"Is my girl turned of fifty, then?—yes! it must be so. Fifty years past I landed ashore in Hobart Town, and it was a babe of four I had to leave behind. Well—I was a bit older. I was fifty-seven when I lost my son." This seemed to mean the death of some son unknown to Granny Marrable. The convict was never farther from her mind. "'Tis twenty-five years I have been in England—all of twenty-five years, Phoebe."

"Oh, God have pity on us all! Twenty-five years!" It was a cry of pain turned into words. Had she had to say what stung her most, she would probably have said the thought that Maisie might have seen her daughter's wedding, or at least the babyhood of her children. So much there was to tell!—would she live to hear it? And so much to hear!—would she live to tell it? She could not understand her sister's words that followed:—"All of twenty years alone," referring to the period since her son's transportation. It was really longer. But memory of figures is insecure in hours of trial.

Maisie continued:—"When I came back, I went straight to our old home, long ago—to Darenth Mill, to hear what I might, and old Keturah was dead, and her husband was dead, and ne'er a soul knew aught to tell me. And there was father's grave in the churchyard, and no other. So what could I think but what the letter said, that all were drowned in the cruel sea, your husband Nicholas, and my little one, all three?"

"And the letter said that—the letter he made up?"

"The letter said that, and I read it. It had black seals, and I broke them and read it. And it was from father, and said you were drowned ... drowned ... Yes!—Phoebe drowned ... and my little Ruth, and ... Oh, Phoebe, how can this be you?" The panic came again in her voice, and again she clutched spasmodically at the hand she held. But it passed, leaving her only able to speak faintly. "I kept it in my table-drawer.... It must be there still." She had only half got the truth.

Granny Marrable tried to make it clear, so far as she could. "You forget, dear. Her ladyship has the letter, and Dr. Nash knows. Lady Gwendolen who brought you here...."

It was a happy reference. A light broke over the old face on the pillow, and there was ease in the voice that said:—"She is one of God's Angels. I knew it by her golden hair. When will she come?"

"Very soon. To-morrow, perhaps. 'Twas her ladyship told you—was it not? Oh, you remember?"

"My dear, she told it me like a story, and her face was white. But it was all clear to me then, for I could not know who the bad man was—the bad man who made two sisters each think the other dead. And I was for helping her to tell them. Oh, may God bless her for her beautiful face—so pale it was! And then she told me 'twas written by my husband." Some new puzzle confronted her, and she repeated, haltingly:—"By ... my ... husband!" Then quite suddenly, struck by a new idea:—"But was it? How could she know?"
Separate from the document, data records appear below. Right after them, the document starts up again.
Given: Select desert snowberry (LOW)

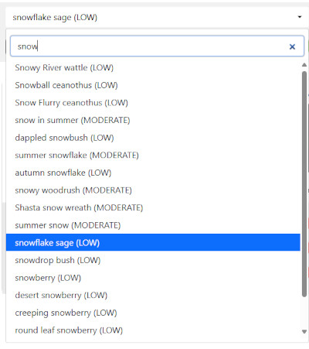Looking at the screenshot, I should coord(153,295).
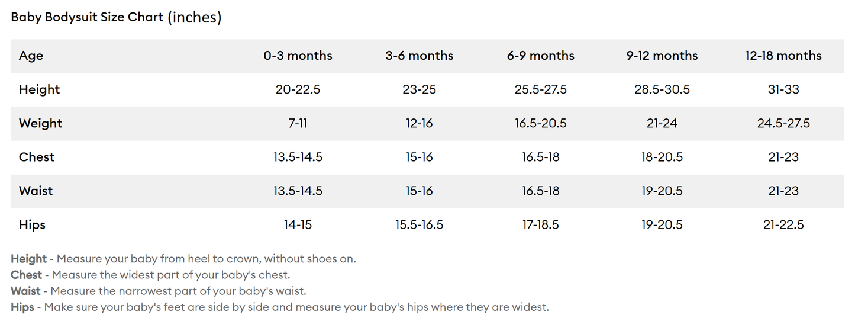Click height value 20-22.5 for 0-3 months

(x=298, y=89)
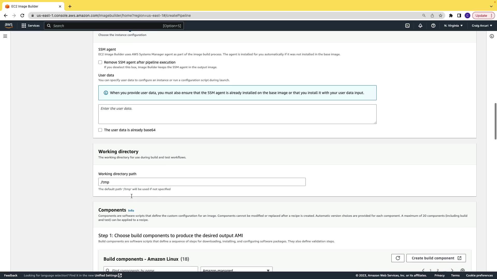Viewport: 497px width, 279px height.
Task: Enable Remove SSM agent after pipeline execution
Action: point(100,62)
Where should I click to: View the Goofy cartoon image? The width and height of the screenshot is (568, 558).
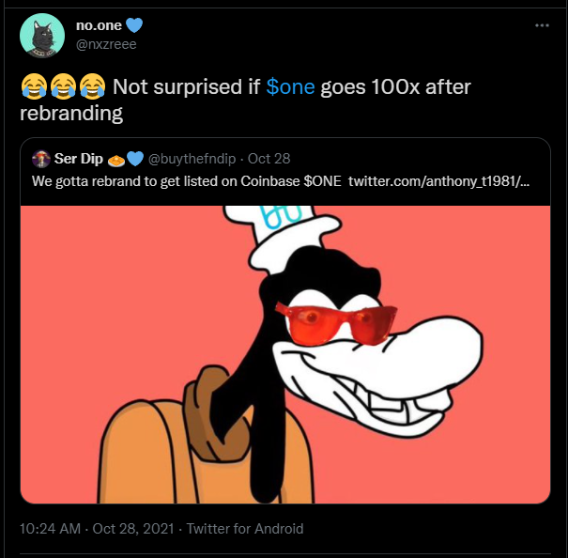(284, 352)
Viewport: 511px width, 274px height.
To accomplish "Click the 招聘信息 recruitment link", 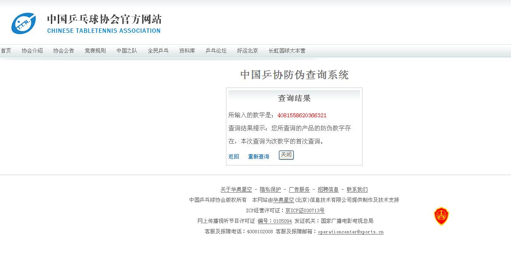I will coord(328,190).
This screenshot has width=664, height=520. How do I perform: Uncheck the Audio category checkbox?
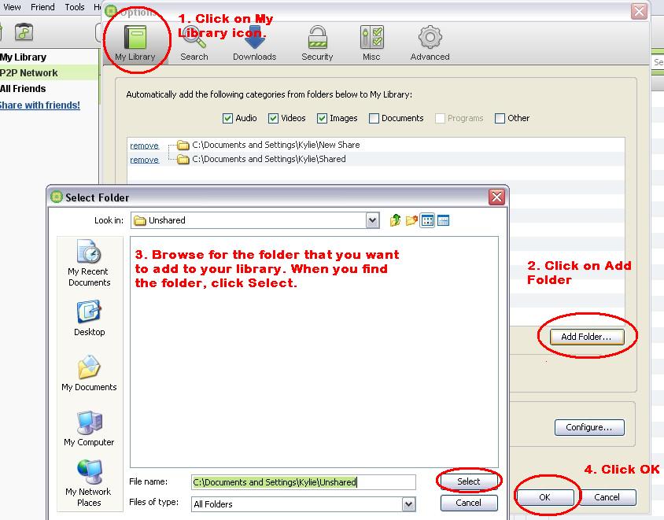pyautogui.click(x=228, y=118)
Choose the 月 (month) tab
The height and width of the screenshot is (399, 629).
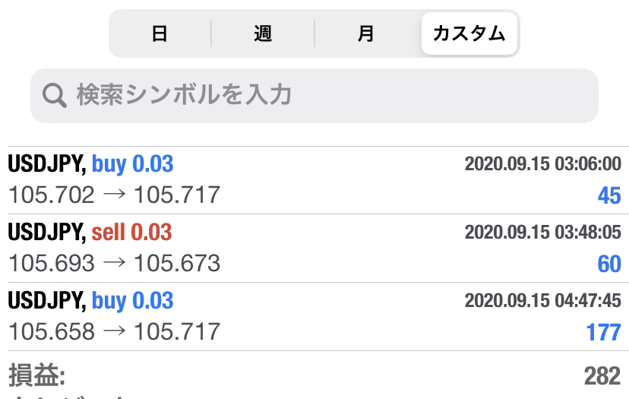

"My dear, she showed it to her father, the Earl, and they were of one mind. His lordship read the letter. Dr. Nash told me. But it was Thornton's own letter to me that said you were dead. I have got it still." She was stopped by the return of Ruth Thrale, who had been half waked by her mother's raised voice five minutes since, and had struggled to complete consciousness under the sense of some burden of duty awaiting her outside the happy oblivion of her stinted sleep. "How has she been?" was her question on entering.